Review

Dem Vorgänger das Wasser zu reichen war schon sehr schwer, geschafft hat es der Nachfolger leider nicht. Aber auch nur knapp. Visuell und vom künstlerischen Ansatz her, war das schon sehr gut - auch wenn es schwer ist an einen Villeneuve heranzukommen, Sollima hat in Italien mit "Suburra" und "Gomorrah" auch großes inszenatorisches Talent bewiesen. Und in manchen Szenen stockt einem schon der Atem.

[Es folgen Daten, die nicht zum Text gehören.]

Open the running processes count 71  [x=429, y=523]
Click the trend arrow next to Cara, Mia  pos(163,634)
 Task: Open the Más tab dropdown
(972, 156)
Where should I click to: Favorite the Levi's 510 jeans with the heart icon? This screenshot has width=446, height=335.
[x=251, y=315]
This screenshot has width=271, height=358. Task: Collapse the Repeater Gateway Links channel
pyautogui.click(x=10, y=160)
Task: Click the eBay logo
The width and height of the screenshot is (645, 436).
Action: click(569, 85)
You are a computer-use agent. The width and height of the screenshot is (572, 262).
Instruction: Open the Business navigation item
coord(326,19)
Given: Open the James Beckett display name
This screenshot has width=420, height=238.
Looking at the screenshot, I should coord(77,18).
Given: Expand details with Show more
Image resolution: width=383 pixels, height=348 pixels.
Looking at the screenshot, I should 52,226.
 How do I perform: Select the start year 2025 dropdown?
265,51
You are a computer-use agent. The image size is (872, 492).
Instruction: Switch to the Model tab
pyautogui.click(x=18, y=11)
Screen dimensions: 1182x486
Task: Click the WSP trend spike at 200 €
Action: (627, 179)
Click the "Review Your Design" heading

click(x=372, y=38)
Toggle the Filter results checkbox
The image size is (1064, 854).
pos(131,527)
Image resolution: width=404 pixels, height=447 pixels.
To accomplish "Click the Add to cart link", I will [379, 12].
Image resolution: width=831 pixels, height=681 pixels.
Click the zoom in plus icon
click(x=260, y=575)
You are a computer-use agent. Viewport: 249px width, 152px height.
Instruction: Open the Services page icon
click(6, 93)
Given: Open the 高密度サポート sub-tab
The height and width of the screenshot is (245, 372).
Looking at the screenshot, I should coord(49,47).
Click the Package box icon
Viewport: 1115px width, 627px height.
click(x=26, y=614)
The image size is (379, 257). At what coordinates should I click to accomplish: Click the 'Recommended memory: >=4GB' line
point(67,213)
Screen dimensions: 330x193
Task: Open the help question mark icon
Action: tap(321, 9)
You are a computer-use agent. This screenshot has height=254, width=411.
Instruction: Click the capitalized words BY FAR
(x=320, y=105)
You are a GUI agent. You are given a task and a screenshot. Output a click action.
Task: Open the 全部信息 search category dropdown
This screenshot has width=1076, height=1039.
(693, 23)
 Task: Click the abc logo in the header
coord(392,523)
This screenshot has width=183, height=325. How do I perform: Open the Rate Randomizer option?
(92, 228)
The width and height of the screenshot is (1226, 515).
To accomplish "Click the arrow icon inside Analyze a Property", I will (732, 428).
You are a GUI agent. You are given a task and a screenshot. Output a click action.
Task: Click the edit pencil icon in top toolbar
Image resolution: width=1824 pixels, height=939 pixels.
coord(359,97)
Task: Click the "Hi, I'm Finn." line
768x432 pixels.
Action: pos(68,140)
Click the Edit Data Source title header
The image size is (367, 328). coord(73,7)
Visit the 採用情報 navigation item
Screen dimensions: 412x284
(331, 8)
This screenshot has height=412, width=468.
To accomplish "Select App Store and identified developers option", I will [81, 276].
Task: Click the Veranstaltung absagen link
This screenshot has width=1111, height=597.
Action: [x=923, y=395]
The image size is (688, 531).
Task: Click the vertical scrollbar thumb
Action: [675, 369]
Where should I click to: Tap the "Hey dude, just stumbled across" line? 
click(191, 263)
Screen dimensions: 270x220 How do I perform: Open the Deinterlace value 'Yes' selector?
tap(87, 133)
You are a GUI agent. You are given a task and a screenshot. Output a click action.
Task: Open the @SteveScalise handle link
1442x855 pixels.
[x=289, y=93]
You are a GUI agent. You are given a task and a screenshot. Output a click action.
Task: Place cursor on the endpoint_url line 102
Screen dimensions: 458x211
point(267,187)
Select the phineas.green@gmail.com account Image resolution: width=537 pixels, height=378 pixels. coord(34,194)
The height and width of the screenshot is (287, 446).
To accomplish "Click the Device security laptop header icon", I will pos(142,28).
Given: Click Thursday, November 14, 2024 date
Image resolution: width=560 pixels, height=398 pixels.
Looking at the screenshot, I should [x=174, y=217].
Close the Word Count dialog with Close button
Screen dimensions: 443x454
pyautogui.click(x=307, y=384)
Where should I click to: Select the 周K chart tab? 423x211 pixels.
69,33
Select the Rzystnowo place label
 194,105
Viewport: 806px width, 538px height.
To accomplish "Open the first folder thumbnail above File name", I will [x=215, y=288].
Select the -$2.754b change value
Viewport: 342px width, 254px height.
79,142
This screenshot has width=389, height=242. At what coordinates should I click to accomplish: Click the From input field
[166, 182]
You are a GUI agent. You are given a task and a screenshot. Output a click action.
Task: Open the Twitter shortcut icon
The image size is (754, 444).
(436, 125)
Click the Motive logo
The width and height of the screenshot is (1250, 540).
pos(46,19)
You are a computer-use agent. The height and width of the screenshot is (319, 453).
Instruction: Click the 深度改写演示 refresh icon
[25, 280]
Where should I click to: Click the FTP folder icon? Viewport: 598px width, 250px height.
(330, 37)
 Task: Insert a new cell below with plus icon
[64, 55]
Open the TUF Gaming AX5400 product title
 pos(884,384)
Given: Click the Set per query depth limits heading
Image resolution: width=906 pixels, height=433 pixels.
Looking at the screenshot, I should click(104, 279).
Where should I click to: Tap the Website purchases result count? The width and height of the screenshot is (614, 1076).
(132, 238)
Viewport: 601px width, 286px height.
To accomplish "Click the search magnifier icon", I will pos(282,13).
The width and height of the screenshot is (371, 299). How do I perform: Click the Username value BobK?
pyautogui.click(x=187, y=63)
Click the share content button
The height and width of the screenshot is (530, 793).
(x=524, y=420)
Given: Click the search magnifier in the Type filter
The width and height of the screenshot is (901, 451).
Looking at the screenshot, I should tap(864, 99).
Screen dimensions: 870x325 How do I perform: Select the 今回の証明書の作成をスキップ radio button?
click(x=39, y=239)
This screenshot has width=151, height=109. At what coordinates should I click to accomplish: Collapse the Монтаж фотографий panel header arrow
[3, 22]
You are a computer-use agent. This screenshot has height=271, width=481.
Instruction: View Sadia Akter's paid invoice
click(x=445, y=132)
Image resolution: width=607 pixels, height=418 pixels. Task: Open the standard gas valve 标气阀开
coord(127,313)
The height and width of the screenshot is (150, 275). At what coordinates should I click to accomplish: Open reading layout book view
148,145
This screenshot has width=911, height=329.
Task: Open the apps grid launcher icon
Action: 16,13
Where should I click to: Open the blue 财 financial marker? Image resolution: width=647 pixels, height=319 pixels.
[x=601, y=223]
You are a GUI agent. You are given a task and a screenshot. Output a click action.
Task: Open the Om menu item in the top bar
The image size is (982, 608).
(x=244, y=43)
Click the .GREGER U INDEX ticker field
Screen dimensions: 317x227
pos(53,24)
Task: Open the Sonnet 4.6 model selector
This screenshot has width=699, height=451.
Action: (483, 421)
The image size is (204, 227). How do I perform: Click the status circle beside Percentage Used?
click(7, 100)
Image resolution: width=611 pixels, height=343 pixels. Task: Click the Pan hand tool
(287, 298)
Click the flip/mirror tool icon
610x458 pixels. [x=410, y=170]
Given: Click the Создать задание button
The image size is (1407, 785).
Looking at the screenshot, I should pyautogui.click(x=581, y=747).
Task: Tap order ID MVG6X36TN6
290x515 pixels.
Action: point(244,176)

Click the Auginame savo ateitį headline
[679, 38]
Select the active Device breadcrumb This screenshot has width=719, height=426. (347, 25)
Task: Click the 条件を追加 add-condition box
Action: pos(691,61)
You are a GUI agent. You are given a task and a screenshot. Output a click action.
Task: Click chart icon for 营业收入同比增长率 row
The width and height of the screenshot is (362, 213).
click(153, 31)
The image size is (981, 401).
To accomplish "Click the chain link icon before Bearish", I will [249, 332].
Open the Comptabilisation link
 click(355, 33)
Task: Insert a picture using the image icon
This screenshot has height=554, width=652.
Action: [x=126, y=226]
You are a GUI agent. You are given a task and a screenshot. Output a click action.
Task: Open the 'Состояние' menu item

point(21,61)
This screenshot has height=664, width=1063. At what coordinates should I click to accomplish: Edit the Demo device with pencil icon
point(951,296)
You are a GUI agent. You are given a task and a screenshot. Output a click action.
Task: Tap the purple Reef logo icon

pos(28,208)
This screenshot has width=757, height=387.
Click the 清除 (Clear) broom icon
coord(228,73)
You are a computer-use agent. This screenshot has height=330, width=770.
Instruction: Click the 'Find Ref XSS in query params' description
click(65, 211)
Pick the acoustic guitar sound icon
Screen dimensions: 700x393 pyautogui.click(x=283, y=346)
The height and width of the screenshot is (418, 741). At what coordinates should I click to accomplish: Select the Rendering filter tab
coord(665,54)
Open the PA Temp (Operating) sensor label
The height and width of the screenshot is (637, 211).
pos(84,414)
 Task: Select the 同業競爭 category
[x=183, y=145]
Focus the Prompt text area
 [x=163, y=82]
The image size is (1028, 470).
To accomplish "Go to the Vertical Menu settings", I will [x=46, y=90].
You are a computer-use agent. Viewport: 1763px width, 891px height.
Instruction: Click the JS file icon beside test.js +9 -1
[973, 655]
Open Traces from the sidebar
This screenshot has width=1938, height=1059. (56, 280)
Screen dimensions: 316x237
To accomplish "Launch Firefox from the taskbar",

Problem des Films ist das Drehbuch: Da wird ein Drogenkrieg angezettelt, der dann aber doch nicht stattfindet. Stattdessen begeben wir uns mit dem Sicario und einem Kind auf einen Trip mit Menschenschmugglern durch die Wüste. Inhaltlich mag das anspruchsvoll sein, der Actionfreund wird da schon etwas enttäuscht. Auch die ganze Handlung wird auf den Kopf gestellt - da hatte man wohl keinen Mut, die kritische Geschichte weiterzuführen. Kommt mir mit all den losen Enden aber alles eh nur vor wie eine Vorgeschichte auf einen großen und finalen dritten Teil - ob der wohl noch kommt?
Dennoch, trotz des verlorenen Vergleichs zu Teil 1 (auch eine starke weibliche Figur wie Emily Blunt zuvor fehlt) und des schwachen Drehbuchs ein recht starker, spannender und optisch oft atemberaubender harter Actionthriller.